## Datos de entrada
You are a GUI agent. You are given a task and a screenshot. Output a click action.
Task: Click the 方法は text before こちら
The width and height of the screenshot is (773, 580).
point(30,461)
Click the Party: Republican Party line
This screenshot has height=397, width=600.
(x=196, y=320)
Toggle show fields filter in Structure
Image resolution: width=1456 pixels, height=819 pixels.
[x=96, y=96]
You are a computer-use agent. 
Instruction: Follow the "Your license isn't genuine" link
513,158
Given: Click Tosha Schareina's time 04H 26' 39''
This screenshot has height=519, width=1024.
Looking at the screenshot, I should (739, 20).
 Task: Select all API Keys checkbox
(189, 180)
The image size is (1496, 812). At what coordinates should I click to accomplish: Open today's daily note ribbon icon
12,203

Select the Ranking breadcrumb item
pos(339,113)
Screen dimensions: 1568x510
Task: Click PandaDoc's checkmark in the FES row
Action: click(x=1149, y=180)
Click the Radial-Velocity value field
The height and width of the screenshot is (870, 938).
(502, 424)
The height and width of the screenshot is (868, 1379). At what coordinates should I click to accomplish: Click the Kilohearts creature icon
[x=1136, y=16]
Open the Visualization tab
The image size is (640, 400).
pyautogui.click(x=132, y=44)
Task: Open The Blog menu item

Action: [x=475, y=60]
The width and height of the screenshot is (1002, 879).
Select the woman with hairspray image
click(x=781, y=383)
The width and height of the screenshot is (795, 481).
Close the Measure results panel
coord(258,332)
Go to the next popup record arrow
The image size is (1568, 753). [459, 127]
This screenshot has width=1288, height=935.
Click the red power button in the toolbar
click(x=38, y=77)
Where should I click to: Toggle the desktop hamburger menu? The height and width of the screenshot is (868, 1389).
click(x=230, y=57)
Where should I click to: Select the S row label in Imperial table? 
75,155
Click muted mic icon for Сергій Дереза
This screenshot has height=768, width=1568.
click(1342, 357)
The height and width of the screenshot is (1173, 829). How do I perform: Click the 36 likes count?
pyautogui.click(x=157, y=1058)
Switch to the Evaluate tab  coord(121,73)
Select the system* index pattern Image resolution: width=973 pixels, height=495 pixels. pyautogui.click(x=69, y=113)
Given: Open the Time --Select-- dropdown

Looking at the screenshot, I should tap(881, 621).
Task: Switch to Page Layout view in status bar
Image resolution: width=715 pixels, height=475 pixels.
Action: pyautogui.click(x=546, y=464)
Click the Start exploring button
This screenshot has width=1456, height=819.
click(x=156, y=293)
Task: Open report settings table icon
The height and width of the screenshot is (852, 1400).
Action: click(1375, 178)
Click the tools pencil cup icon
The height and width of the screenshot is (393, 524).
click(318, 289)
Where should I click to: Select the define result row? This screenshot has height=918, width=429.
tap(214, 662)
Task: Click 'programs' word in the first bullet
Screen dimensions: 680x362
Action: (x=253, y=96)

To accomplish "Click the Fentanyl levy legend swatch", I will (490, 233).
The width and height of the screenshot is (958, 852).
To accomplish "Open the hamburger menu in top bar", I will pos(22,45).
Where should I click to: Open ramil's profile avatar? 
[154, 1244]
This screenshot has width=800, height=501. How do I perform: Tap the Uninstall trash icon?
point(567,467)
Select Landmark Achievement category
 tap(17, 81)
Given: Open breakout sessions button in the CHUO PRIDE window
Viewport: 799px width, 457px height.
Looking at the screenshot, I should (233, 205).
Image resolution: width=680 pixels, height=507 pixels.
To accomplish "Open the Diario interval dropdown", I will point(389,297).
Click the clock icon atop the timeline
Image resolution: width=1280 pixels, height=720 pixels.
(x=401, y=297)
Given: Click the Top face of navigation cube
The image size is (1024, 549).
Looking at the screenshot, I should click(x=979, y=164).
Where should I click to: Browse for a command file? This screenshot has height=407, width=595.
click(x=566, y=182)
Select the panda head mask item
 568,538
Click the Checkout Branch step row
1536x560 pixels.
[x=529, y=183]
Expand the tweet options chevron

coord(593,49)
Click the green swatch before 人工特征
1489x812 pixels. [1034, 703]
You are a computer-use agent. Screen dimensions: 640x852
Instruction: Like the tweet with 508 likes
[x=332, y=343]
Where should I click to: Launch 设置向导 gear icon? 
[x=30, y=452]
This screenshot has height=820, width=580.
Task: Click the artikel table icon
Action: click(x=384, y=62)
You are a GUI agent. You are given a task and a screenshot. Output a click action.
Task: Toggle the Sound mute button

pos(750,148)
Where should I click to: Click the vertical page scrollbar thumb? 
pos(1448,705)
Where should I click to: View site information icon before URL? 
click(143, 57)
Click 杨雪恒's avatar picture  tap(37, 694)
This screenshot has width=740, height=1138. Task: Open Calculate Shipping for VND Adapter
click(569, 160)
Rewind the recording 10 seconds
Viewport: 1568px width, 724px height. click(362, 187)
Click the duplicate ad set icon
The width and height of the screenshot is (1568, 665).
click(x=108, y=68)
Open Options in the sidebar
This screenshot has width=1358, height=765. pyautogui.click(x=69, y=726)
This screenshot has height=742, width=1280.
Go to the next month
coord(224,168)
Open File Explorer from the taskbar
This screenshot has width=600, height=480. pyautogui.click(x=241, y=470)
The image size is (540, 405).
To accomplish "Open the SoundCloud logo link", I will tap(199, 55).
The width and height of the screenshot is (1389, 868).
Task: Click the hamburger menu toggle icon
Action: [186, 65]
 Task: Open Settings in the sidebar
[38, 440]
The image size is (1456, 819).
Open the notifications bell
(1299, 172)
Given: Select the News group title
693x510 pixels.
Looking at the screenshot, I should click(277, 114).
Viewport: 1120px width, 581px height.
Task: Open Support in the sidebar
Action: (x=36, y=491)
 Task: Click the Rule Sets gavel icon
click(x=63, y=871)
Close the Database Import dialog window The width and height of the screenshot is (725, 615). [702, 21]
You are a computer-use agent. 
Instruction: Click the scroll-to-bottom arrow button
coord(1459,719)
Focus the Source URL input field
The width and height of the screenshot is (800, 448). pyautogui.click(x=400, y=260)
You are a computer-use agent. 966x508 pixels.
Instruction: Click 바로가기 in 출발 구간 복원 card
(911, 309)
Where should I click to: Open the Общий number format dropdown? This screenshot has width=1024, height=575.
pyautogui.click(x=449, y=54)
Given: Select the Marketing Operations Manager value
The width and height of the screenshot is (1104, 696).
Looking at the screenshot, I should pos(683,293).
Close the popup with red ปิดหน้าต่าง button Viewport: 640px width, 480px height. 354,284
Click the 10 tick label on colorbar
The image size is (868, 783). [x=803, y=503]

## Objetivo del ejercicio
Repite sin ninguna modificación cada una de las líneas de todos los ítems anteriores.

## Resultado
You are a GUI agent. You are given a task and a screenshot. Output a click action.
Task: Click the 方法は text before こちら
The width and height of the screenshot is (773, 580).
point(30,461)
Click the Party: Republican Party line
This screenshot has height=397, width=600.
(x=196, y=320)
Toggle show fields filter in Structure
Image resolution: width=1456 pixels, height=819 pixels.
[x=96, y=96]
You are a computer-use agent. 
Instruction: Follow the "Your license isn't genuine" link
513,158
Given: Click Tosha Schareina's time 04H 26' 39''
This screenshot has height=519, width=1024.
Looking at the screenshot, I should (739, 20).
 Task: Select all API Keys checkbox
(189, 180)
The image size is (1496, 812). At what coordinates should I click to accomplish: Open today's daily note ribbon icon
12,203

Select the Ranking breadcrumb item
pos(339,113)
Screen dimensions: 1568x510
Task: Click PandaDoc's checkmark in the FES row
Action: click(x=1149, y=180)
Click the Radial-Velocity value field
The height and width of the screenshot is (870, 938).
(502, 424)
The height and width of the screenshot is (868, 1379). At what coordinates should I click to accomplish: Click the Kilohearts creature icon
[x=1136, y=16]
Open the Visualization tab
The image size is (640, 400).
pyautogui.click(x=132, y=44)
Task: Open The Blog menu item

Action: [x=475, y=60]
The width and height of the screenshot is (1002, 879).
Select the woman with hairspray image
click(x=781, y=383)
The width and height of the screenshot is (795, 481).
Close the Measure results panel
coord(258,332)
Go to the next popup record arrow
The image size is (1568, 753). [459, 127]
This screenshot has width=1288, height=935.
Click the red power button in the toolbar
click(x=38, y=77)
Where should I click to: Toggle the desktop hamburger menu? The height and width of the screenshot is (868, 1389).
click(x=230, y=57)
Where should I click to: Select the S row label in Imperial table? 
75,155
Click muted mic icon for Сергій Дереза
This screenshot has height=768, width=1568.
click(1342, 357)
The height and width of the screenshot is (1173, 829). How do I perform: Click the 36 likes count?
pyautogui.click(x=157, y=1058)
Switch to the Evaluate tab  coord(121,73)
Select the system* index pattern Image resolution: width=973 pixels, height=495 pixels. pyautogui.click(x=69, y=113)
Given: Open the Time --Select-- dropdown

Looking at the screenshot, I should tap(881, 621).
Task: Switch to Page Layout view in status bar
Image resolution: width=715 pixels, height=475 pixels.
Action: pyautogui.click(x=546, y=464)
Click the Start exploring button
This screenshot has width=1456, height=819.
click(x=156, y=293)
Task: Open report settings table icon
The height and width of the screenshot is (852, 1400).
Action: click(1375, 178)
Click the tools pencil cup icon
The height and width of the screenshot is (393, 524).
click(318, 289)
Where should I click to: Select the define result row? This screenshot has height=918, width=429.
tap(214, 662)
Task: Click 'programs' word in the first bullet
Screen dimensions: 680x362
Action: (x=253, y=96)

To accomplish "Click the Fentanyl levy legend swatch", I will (490, 233).
The width and height of the screenshot is (958, 852).
To accomplish "Open the hamburger menu in top bar", I will pos(22,45).
Where should I click to: Open ramil's profile avatar? 
[154, 1244]
This screenshot has width=800, height=501. How do I perform: Tap the Uninstall trash icon?
point(567,467)
Select Landmark Achievement category
 tap(17, 81)
Given: Open breakout sessions button in the CHUO PRIDE window
Viewport: 799px width, 457px height.
Looking at the screenshot, I should (233, 205).
Image resolution: width=680 pixels, height=507 pixels.
To accomplish "Open the Diario interval dropdown", I will point(389,297).
Click the clock icon atop the timeline
Image resolution: width=1280 pixels, height=720 pixels.
(x=401, y=297)
Given: Click the Top face of navigation cube
The image size is (1024, 549).
Looking at the screenshot, I should click(x=979, y=164).
Where should I click to: Browse for a command file? This screenshot has height=407, width=595.
click(x=566, y=182)
Select the panda head mask item
 568,538
Click the Checkout Branch step row
1536x560 pixels.
[x=529, y=183]
Expand the tweet options chevron

coord(593,49)
Click the green swatch before 人工特征
1489x812 pixels. [1034, 703]
You are a computer-use agent. Screen dimensions: 640x852
Instruction: Like the tweet with 508 likes
[x=332, y=343]
Where should I click to: Launch 设置向导 gear icon? 
[x=30, y=452]
This screenshot has height=820, width=580.
Task: Click the artikel table icon
Action: click(x=384, y=62)
You are a GUI agent. You are given a task and a screenshot. Output a click action.
Task: Toggle the Sound mute button

pos(750,148)
Where should I click to: Click the vertical page scrollbar thumb? 
pos(1448,705)
Where should I click to: View site information icon before URL? 
click(143, 57)
Click 杨雪恒's avatar picture  tap(37, 694)
This screenshot has width=740, height=1138. Task: Open Calculate Shipping for VND Adapter
click(569, 160)
Rewind the recording 10 seconds
Viewport: 1568px width, 724px height. click(362, 187)
Click the duplicate ad set icon
The width and height of the screenshot is (1568, 665).
click(x=108, y=68)
Open Options in the sidebar
This screenshot has width=1358, height=765. pyautogui.click(x=69, y=726)
This screenshot has height=742, width=1280.
Go to the next month
coord(224,168)
Open File Explorer from the taskbar
This screenshot has width=600, height=480. pyautogui.click(x=241, y=470)
The image size is (540, 405).
To accomplish "Open the SoundCloud logo link", I will tap(199, 55).
The width and height of the screenshot is (1389, 868).
Task: Click the hamburger menu toggle icon
Action: [186, 65]
 Task: Open Settings in the sidebar
[38, 440]
The image size is (1456, 819).
Open the notifications bell
(1299, 172)
Given: Select the News group title
693x510 pixels.
Looking at the screenshot, I should click(277, 114).
Viewport: 1120px width, 581px height.
Task: Open Support in the sidebar
Action: (x=36, y=491)
 Task: Click the Rule Sets gavel icon
click(x=63, y=871)
Close the Database Import dialog window The width and height of the screenshot is (725, 615). [702, 21]
You are a computer-use agent. 
Instruction: Click the scroll-to-bottom arrow button
coord(1459,719)
Focus the Source URL input field
The width and height of the screenshot is (800, 448). pyautogui.click(x=400, y=260)
You are a computer-use agent. 966x508 pixels.
Instruction: Click 바로가기 in 출발 구간 복원 card
(911, 309)
Where should I click to: Open the Общий number format dropdown? This screenshot has width=1024, height=575.
pyautogui.click(x=449, y=54)
Given: Select the Marketing Operations Manager value
The width and height of the screenshot is (1104, 696).
Looking at the screenshot, I should pos(683,293).
Close the popup with red ปิดหน้าต่าง button Viewport: 640px width, 480px height. 354,284
Click the 10 tick label on colorbar
The image size is (868, 783). [x=803, y=503]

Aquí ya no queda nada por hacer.